Supplier Risk: Supplier risk exposure, which could affect your company, includes physical security of the data center, accidental data deletion, and failing to perform scheduled backups.

Even though these risks exist in the cloud, businesses need to understand that cloud customers generally retain control over their data. Understanding how your data is protected can make the cloud seem less like risky business.

Assessing Your Risk

Since one of the greatest fears, regarding the cloud, is the loss of control, understanding that you still have complete control over your data should ease your concerns.

To increase your cloud comfort level, you can conduct a simple risk assessment of your current provider, or as you are shopping around for cloud services. Here are the things to check for:

1. Availability: Not every cloud provider assures availability, and some can provide more assurance than others. This concern should be at the top of your list as you evaluate vendors.

2. Data Breach: Ask the cloud provider to explain the safeguards they have in place to prevent data from being accidentally or maliciously accessed by the wrong people.

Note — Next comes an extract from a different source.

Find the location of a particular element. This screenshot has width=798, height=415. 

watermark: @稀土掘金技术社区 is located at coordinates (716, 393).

3. Data Loss: Along the same vein, find out what the provider will do if your data becomes lost on their system. Knowing what would happen in a worst-case-scenario can help you prepare for it.

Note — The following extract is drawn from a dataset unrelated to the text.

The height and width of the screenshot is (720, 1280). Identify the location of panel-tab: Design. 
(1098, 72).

4. Malicious Insider: Finally, be sure to inquire about any previous breaches that have occurred with the company, including any reports of malicious attacks from inside. Although rare, these situations do exist. A professional company will be happy to discuss your concerns and answer your questions.

While moving to the cloud does carry risks, these risks are manageable if you prepare for them. The only way to truly prepare for any risk is to conduct a thorough risk assessment prior to implementation. Checking off the list of concerns above will help ensure you have vetted your cloud provider so you can relax and enjoy the benefits of the cloud.